Exercise brief: Identify every line in the records that contains the string "width" and copy each such line as it appears.
>>>>
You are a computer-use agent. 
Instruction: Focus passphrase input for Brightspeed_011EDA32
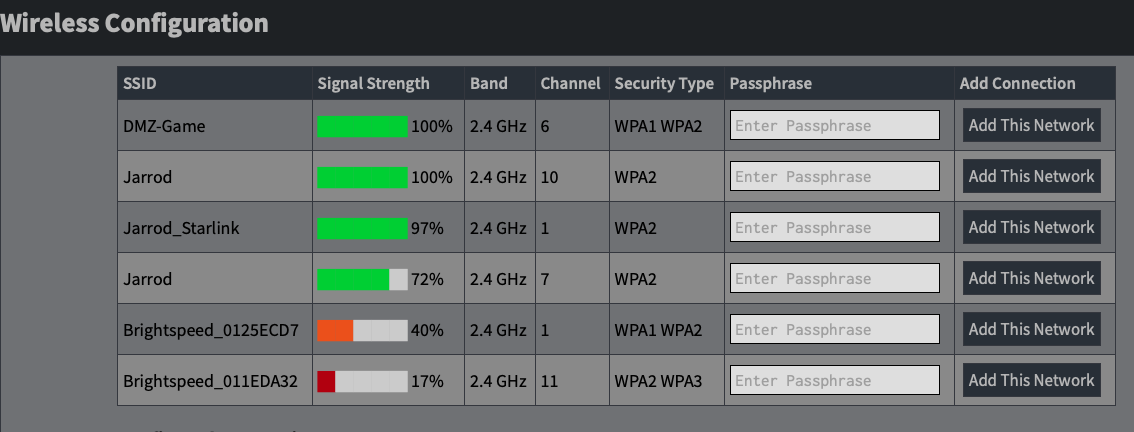click(834, 381)
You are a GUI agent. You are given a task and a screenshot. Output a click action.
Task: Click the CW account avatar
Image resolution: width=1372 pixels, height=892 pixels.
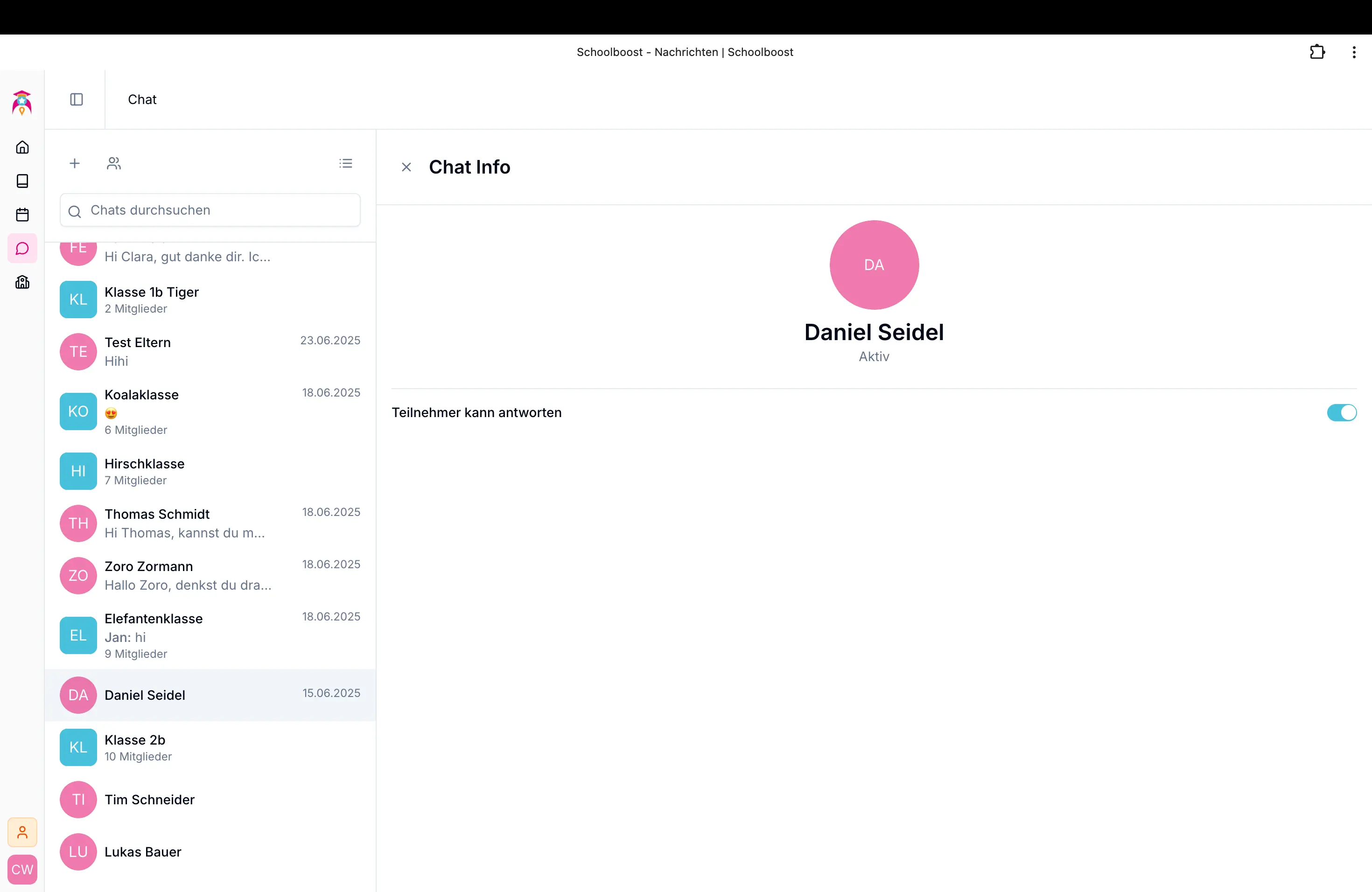tap(22, 869)
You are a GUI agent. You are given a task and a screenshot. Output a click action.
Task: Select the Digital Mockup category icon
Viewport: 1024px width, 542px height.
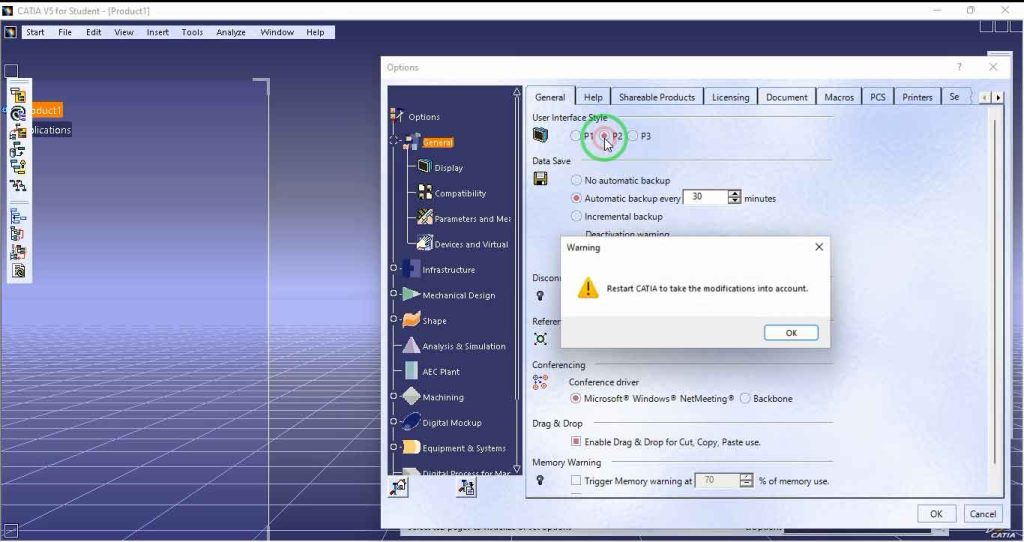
<<<<
Answer to the problem:
Image resolution: width=1372 pixels, height=892 pixels.
Viewport: 1024px width, 542px height.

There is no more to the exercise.